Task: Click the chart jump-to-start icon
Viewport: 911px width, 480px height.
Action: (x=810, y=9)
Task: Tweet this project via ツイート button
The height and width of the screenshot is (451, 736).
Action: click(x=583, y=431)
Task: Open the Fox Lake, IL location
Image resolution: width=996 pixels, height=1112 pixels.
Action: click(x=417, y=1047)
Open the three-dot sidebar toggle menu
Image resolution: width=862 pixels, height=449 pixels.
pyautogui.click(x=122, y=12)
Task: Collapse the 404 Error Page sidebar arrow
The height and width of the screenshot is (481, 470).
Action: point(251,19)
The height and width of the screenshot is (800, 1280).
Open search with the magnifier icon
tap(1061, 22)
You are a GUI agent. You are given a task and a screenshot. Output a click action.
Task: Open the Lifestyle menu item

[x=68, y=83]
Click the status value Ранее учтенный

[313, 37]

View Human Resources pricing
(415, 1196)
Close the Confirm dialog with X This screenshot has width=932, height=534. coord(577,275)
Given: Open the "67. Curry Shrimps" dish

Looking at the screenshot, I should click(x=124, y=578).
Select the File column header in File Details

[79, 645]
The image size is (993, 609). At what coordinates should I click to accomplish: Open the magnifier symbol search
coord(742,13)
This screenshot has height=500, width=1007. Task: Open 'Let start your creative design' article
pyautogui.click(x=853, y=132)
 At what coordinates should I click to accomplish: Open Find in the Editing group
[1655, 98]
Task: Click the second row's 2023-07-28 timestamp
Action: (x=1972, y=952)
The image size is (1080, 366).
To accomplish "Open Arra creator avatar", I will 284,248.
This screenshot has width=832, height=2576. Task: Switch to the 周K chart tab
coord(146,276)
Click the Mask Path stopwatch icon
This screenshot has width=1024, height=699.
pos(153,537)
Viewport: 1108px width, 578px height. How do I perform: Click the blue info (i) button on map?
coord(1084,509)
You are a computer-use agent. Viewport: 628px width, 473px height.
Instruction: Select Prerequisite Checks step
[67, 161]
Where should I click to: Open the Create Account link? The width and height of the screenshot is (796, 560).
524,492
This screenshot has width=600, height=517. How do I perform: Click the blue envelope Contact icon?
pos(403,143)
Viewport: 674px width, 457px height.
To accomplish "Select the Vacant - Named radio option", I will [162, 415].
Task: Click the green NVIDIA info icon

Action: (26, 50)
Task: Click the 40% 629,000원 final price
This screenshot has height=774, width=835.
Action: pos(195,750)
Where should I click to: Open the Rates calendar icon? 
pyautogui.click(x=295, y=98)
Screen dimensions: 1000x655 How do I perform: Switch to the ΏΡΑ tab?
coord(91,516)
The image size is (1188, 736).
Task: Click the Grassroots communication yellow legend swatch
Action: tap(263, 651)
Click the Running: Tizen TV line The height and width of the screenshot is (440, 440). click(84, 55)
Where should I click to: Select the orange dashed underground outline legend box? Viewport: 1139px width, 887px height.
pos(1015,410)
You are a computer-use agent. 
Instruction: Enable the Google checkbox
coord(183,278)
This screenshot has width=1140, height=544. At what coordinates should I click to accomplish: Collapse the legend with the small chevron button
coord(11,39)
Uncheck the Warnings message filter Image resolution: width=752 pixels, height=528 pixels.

**Your assignment**
All entries above should be duplicated exactly, none omitted.

**Answer**
Task: Click the chart jump-to-start icon
Viewport: 911px width, 480px height.
Action: (x=810, y=9)
Task: Tweet this project via ツイート button
The height and width of the screenshot is (451, 736).
Action: click(x=583, y=431)
Task: Open the Fox Lake, IL location
Image resolution: width=996 pixels, height=1112 pixels.
Action: click(x=417, y=1047)
Open the three-dot sidebar toggle menu
Image resolution: width=862 pixels, height=449 pixels.
pyautogui.click(x=122, y=12)
Task: Collapse the 404 Error Page sidebar arrow
The height and width of the screenshot is (481, 470).
Action: point(251,19)
The height and width of the screenshot is (800, 1280).
Open search with the magnifier icon
tap(1061, 22)
You are a GUI agent. You are given a task and a screenshot. Output a click action.
Task: Open the Lifestyle menu item

[x=68, y=83]
Click the status value Ранее учтенный

[313, 37]

View Human Resources pricing
(415, 1196)
Close the Confirm dialog with X This screenshot has width=932, height=534. coord(577,275)
Given: Open the "67. Curry Shrimps" dish

Looking at the screenshot, I should click(x=124, y=578).
Select the File column header in File Details

[79, 645]
The image size is (993, 609). At what coordinates should I click to accomplish: Open the magnifier symbol search
coord(742,13)
This screenshot has height=500, width=1007. Task: Open 'Let start your creative design' article
pyautogui.click(x=853, y=132)
 At what coordinates should I click to accomplish: Open Find in the Editing group
[1655, 98]
Task: Click the second row's 2023-07-28 timestamp
Action: (x=1972, y=952)
The image size is (1080, 366).
To accomplish "Open Arra creator avatar", I will 284,248.
This screenshot has width=832, height=2576. Task: Switch to the 周K chart tab
coord(146,276)
Click the Mask Path stopwatch icon
This screenshot has width=1024, height=699.
pos(153,537)
Viewport: 1108px width, 578px height. How do I perform: Click the blue info (i) button on map?
coord(1084,509)
You are a computer-use agent. Viewport: 628px width, 473px height.
Instruction: Select Prerequisite Checks step
[67, 161]
Where should I click to: Open the Create Account link? The width and height of the screenshot is (796, 560).
524,492
This screenshot has width=600, height=517. How do I perform: Click the blue envelope Contact icon?
pos(403,143)
Viewport: 674px width, 457px height.
To accomplish "Select the Vacant - Named radio option", I will [162, 415].
Task: Click the green NVIDIA info icon

Action: (26, 50)
Task: Click the 40% 629,000원 final price
This screenshot has height=774, width=835.
Action: pos(195,750)
Where should I click to: Open the Rates calendar icon? 
pyautogui.click(x=295, y=98)
Screen dimensions: 1000x655 How do I perform: Switch to the ΏΡΑ tab?
coord(91,516)
The image size is (1188, 736).
Task: Click the Grassroots communication yellow legend swatch
Action: tap(263, 651)
Click the Running: Tizen TV line The height and width of the screenshot is (440, 440). click(84, 55)
Where should I click to: Select the orange dashed underground outline legend box? Viewport: 1139px width, 887px height.
pos(1015,410)
You are a computer-use agent. 
Instruction: Enable the Google checkbox
coord(183,278)
This screenshot has width=1140, height=544. At what coordinates should I click to accomplish: Collapse the legend with the small chevron button
coord(11,39)
Uncheck the Warnings message filter Image resolution: width=752 pixels, height=528 pixels.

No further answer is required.